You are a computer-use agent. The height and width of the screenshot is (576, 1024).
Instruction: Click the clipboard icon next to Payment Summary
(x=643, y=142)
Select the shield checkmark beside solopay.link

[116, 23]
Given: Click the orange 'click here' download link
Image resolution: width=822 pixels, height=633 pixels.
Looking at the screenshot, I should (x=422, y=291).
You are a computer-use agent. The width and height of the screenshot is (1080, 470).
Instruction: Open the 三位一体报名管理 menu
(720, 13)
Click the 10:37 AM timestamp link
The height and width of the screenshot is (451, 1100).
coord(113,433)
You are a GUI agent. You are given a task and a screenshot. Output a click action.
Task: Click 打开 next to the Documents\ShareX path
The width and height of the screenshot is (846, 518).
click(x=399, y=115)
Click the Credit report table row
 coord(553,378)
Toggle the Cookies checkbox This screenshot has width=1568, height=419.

- **Exercise**
Whenever "agent" occurs in a line of the entries, copy that line.

- **Response to this exercise**
You are a computer-use agent. The height and width of the screenshot is (576, 1024).
You are a computer-use agent. The width and height of the screenshot is (1080, 470).
You are a GUI agent. You are given a task and a screenshot. Output a click action.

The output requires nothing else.